--- Records provided ---
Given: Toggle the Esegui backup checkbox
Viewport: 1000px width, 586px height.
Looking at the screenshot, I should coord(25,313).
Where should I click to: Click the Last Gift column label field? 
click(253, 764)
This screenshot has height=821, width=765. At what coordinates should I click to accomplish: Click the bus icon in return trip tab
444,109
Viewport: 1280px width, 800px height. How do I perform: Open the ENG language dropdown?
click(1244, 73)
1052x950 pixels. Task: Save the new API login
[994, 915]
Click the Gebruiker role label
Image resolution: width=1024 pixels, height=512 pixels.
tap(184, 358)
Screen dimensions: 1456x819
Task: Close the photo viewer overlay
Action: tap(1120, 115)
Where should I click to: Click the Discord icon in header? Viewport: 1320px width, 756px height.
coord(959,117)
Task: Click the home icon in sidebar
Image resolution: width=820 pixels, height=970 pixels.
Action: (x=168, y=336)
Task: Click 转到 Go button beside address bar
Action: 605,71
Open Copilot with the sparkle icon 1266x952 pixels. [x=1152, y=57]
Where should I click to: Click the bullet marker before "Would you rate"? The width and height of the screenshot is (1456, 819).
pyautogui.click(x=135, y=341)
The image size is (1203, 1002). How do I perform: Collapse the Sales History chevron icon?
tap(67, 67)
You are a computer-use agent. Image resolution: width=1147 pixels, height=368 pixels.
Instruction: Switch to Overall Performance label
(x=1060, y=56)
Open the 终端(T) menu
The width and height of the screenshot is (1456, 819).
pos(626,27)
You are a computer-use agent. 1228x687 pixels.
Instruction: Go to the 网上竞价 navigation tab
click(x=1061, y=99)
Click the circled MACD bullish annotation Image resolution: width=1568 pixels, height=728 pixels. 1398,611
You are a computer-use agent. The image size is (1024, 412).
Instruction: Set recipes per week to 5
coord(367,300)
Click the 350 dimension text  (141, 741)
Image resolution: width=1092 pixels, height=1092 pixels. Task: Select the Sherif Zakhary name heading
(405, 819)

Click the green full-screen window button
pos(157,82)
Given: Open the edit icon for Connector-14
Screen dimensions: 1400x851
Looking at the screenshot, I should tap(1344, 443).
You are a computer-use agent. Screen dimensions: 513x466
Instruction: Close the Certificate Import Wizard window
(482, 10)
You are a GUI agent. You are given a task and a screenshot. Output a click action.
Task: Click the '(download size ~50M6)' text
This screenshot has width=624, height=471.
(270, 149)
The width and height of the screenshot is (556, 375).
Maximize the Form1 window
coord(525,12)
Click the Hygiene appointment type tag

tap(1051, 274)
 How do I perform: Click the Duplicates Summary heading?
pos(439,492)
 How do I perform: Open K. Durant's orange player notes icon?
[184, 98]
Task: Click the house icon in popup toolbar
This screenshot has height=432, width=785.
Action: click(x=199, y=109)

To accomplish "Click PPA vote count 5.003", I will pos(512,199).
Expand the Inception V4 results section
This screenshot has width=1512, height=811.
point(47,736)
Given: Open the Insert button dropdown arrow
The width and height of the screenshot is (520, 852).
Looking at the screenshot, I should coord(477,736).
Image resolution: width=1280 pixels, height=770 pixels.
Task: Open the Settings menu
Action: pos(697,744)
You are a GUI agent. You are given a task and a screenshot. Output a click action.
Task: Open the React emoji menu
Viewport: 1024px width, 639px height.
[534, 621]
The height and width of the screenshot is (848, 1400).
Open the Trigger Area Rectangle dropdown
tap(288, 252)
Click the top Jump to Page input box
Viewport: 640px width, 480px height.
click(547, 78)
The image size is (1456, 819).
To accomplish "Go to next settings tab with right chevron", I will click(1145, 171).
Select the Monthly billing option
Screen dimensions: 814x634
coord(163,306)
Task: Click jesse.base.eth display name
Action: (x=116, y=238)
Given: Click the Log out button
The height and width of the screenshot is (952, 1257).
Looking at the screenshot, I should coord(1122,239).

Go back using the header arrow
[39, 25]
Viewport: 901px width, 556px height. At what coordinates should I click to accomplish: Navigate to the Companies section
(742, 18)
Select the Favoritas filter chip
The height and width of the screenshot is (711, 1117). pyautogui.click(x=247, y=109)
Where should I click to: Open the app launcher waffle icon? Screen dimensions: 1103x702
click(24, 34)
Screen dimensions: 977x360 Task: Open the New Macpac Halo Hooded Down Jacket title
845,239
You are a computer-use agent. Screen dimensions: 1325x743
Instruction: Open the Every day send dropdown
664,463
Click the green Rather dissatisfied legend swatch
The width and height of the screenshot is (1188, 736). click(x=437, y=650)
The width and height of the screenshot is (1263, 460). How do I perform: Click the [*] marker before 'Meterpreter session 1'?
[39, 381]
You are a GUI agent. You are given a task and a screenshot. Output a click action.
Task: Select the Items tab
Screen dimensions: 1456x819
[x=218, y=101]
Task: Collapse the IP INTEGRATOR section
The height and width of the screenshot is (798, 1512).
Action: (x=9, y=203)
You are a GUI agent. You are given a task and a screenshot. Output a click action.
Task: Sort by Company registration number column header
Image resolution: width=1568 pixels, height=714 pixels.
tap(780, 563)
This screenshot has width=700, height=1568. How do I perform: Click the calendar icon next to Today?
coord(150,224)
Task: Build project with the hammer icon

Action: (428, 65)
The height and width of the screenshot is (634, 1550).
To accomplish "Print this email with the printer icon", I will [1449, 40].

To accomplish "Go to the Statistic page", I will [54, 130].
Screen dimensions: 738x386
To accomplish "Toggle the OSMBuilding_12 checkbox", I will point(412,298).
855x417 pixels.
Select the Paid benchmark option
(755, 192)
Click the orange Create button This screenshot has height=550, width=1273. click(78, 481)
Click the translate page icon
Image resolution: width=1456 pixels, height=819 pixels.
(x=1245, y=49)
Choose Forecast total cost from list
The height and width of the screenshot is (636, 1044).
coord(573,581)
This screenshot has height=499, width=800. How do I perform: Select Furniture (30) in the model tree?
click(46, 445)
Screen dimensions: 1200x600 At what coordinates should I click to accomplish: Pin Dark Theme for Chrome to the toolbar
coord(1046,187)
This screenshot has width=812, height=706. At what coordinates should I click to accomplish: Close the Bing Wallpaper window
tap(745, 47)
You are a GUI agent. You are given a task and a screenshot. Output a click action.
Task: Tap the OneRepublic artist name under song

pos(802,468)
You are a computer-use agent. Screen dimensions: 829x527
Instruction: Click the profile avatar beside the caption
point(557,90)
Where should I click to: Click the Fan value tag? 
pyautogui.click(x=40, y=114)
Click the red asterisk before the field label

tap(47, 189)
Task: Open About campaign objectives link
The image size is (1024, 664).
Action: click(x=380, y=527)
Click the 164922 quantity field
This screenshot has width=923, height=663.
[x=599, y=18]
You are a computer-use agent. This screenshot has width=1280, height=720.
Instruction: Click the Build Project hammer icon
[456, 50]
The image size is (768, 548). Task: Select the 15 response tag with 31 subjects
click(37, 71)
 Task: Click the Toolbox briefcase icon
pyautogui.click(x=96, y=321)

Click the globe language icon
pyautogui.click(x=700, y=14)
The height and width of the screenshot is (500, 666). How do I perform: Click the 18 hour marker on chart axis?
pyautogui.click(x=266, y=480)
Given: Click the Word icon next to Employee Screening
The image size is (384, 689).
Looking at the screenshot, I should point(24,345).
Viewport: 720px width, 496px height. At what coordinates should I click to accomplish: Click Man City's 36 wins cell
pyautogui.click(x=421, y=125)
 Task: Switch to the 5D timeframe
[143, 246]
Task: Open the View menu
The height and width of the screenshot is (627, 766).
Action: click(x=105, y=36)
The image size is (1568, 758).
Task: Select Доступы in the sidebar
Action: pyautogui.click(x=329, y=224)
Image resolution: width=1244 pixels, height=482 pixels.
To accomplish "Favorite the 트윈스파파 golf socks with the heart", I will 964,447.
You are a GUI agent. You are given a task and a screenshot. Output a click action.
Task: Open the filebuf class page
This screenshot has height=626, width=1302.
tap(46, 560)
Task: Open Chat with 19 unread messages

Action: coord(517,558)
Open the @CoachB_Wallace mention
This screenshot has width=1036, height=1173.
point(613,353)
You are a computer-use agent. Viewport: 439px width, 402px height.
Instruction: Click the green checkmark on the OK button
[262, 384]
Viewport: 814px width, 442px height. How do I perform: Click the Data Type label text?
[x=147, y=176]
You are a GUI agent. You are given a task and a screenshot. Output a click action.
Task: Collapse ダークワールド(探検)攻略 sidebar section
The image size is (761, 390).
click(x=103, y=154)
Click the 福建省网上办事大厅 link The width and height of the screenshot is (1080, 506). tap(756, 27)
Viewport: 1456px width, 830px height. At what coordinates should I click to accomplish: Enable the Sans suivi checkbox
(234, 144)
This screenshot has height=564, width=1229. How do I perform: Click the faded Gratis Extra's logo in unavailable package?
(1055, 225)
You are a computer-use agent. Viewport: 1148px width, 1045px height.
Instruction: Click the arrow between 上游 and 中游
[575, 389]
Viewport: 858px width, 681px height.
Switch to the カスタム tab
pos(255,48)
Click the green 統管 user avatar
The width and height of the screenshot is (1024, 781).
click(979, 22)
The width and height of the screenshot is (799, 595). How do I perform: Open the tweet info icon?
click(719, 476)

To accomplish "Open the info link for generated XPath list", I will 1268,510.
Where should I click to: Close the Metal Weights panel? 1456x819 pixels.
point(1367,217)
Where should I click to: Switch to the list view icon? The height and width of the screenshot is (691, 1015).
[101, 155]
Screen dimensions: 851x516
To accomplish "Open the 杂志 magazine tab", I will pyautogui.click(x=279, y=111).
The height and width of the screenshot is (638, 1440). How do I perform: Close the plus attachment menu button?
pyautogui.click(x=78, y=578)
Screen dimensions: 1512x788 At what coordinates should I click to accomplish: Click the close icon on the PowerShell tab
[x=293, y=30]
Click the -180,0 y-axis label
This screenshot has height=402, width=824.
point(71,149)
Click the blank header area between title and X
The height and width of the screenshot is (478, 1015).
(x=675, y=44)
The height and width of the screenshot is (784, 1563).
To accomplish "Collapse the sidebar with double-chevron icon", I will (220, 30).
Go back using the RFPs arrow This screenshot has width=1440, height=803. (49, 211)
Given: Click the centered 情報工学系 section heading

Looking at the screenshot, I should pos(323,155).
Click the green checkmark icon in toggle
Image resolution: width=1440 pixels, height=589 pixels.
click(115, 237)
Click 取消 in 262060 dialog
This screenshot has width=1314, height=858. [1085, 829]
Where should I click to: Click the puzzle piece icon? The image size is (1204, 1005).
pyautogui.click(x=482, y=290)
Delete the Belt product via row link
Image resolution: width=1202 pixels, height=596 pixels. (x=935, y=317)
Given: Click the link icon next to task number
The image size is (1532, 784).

--- What is needed ---
Could you rescale the part that opens with the line containing "Screen dimensions: 738x386" and closes with the line containing "coord(573,581)" by reproducing only those lines, requests included, with every coordinate in the answers multiplied by 1.8 and rounded to a whole number (halves up)? Keep the numbers in the requests unchanged.

--- Answer ---
Screen dimensions: 738x386
To accomplish "Toggle the OSMBuilding_12 checkbox", I will point(742,536).
855x417 pixels.
Select the Paid benchmark option
(1359, 346)
Click the orange Create button This screenshot has height=550, width=1273. click(140, 866)
Click the translate page icon
Image resolution: width=1456 pixels, height=819 pixels.
(x=2241, y=88)
Choose Forecast total cost from list
The height and width of the screenshot is (636, 1044).
coord(1031,1046)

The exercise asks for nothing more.